**YOUR INSTRUCTIONS**:
Lines from the records below that contain the word "will" are to be copied out.

(Pixel coordinate grounding data)
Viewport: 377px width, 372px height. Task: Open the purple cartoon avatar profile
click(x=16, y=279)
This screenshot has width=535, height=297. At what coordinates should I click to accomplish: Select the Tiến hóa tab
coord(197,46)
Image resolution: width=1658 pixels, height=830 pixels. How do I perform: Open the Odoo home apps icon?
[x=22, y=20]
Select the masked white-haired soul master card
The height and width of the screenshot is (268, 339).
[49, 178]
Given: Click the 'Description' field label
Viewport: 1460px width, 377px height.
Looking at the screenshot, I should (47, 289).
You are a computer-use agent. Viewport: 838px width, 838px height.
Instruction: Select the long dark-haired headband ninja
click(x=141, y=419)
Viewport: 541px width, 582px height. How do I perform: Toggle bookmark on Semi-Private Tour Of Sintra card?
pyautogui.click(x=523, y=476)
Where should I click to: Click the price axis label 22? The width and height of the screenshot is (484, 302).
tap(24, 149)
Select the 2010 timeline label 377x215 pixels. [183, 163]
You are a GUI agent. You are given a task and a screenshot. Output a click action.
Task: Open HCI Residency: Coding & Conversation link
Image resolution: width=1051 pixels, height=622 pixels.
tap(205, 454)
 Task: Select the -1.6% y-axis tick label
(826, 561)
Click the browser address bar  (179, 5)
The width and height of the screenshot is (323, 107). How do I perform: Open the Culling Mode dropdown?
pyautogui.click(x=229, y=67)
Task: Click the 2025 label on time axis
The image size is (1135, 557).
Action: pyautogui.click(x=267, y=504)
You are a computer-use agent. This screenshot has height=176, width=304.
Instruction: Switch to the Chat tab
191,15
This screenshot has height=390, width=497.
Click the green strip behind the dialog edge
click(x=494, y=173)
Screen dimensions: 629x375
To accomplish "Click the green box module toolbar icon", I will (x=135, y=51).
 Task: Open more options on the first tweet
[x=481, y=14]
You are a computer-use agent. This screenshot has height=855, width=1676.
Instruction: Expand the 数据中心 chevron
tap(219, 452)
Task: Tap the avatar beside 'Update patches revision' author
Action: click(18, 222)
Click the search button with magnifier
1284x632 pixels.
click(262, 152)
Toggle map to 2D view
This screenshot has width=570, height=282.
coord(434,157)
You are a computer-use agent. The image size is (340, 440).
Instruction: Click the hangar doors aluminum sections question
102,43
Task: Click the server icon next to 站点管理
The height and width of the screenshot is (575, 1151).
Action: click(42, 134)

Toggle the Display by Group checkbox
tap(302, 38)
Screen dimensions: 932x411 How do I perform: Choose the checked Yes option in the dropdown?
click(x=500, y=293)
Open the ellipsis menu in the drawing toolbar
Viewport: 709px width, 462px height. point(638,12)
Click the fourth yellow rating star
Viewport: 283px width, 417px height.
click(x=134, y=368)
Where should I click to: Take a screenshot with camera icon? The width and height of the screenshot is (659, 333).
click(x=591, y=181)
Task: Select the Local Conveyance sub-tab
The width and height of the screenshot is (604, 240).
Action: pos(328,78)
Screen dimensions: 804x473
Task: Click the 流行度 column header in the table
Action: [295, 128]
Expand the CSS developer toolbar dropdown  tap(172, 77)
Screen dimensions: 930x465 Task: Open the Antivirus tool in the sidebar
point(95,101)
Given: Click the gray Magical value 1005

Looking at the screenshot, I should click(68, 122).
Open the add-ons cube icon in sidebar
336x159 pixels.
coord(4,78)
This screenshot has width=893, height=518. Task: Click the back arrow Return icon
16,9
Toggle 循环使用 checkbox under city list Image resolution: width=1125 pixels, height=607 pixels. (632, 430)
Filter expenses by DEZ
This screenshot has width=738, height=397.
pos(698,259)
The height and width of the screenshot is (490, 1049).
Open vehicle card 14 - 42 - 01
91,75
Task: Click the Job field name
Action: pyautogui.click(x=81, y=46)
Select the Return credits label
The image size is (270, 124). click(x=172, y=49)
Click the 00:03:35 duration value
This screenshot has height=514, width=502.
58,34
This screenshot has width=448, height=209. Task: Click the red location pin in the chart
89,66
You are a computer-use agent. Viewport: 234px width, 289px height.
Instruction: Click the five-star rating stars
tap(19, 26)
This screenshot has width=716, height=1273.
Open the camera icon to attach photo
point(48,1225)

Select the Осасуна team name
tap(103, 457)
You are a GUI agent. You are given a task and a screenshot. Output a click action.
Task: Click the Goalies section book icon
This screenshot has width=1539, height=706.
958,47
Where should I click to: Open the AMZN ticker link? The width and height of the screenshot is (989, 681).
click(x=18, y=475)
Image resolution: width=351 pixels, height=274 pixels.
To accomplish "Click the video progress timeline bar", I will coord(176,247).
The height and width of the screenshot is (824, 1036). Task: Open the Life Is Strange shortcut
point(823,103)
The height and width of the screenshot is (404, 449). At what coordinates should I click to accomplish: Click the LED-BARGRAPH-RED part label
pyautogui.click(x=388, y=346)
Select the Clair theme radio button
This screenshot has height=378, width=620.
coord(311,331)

**TASK OUTPUT**:
To accomplish "Click the green box module toolbar icon", I will (x=135, y=51).
To accomplish "Click the video progress timeline bar", I will coord(176,247).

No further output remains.